• **Task**
Please rewrite the paragraph of the transcript below that begins "The amount of random access memory" as a short bulleted list of its main facts.

• **Excerpted passage**
The amount of random access memory - RAM - in
a typical laptop is probably around 8 to 32 GB. That's the part that directly interacts with the
CPU. Aside from that, your hard disk might have, say, another terabyte or so of memory. But
how much memory do you - that's to say: the human brain - have? And can we even measure
it in bytes? But maybe that's not even the first question we should ask. However much memory the
brain has, where is it? Because every piece of memory in a computer has a physical location. To
access a piece of data in RAM for example, you have to know the binary address associated with
that location. In fact, for the CPU this really comes down to turning on just the right wires
to retrieve the bits at the desired location. Now imagine a different kind of memory.
Instead of specifying the *where* of a memory, its binary address, how about we could specify
the *what*, its content. A memory system where, if we provide an incomplete version of the memory,
it just sort of ... autocompletes. Of course with the right software your computer can already
do this. But it's not how computer memory works on its basic level. The point of this video is
to convince you that autocompleting memories, also known as *associative memory*, is a kind
of natural behavior of networks of neurons. With that it'll become clear that it
doesn't really make sense to measure memory capacity in networks of neurons in
the same way we measure computer memory. The biggest difference might be:
computer memories have a place, a fixed location, but as we'll see, the memories
in an associative network rather have - a time. Computer memory is measured in bits, binary
switches of ones and zeros. A string of eight such bits can represent anything from letters
to integers. For our purposes let's visualize them as patterns of this kind, like these 64 bits
representing this 8x8 image of binary pixels. I always find that there's a piece missing from the
story of bits as memory and that's the following: how do I get to a memory once it's saved, say
in RAM? Because on its own it doesn't do much. It's only when we retrieve it that it becomes
useful. So how do we? Well, broadly speaking, and I'm glossing over tons of technical detail here,
every piece of data in RAM is matched to a binary address. And this binary address really eventually
boils down to a set of wires, in this case eight, that are either turned on or off. Each piece of
data is in a different physical location and can only be retrieved by knowing its address. How the
reading and writing of memories is accomplished, is really the meat of programming and is another
story. What I want you to remember is the peculiar fact that memories are matched to addresses and
that's ultimately the only way to retrieve them. Contrast this with what we believe about the
brain. There isn't a central orchestrator like a CPU and there aren't any addresses. Rather,
there is a constant buzz of activity of many independent units called neurons. In this video,
we'll try to make some sense of the buzzing of activity of networks of neurons by introducing a
mathematical model called the *Hopfield network*, named after the author of this 1982 paper.

• **Supplied material**
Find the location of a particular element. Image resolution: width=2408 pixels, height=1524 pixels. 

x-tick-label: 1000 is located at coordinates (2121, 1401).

• **Result of the task**
- A typical laptop has roughly 8 to 32 GB of RAM, which interacts directly with the CPU, plus perhaps a terabyte or so on the hard disk.
- Every piece of computer memory has a physical location. Data in RAM is matched to a binary address, which comes down to a set of wires turned on or off, and that address is the only way to retrieve it.
- Computer memory is measured in bits. Eight bits can represent anything from letters to integers, and 64 bits can represent an 8x8 image of binary pixels.
- A different kind of memory could be reached by its content rather than its address. Given an incomplete version, it autocompletes. This is called associative memory.
- The video argues that associative memory is a natural behavior of networks of neurons. Their capacity therefore can't sensibly be measured like computer memory, since their memories have a time rather than a fixed place.
- The brain has no central orchestrator like a CPU and no addresses, only constant activity among many independent neurons.
- To model this, the video introduces the Hopfield network, a mathematical model named after the author of a 1982 paper.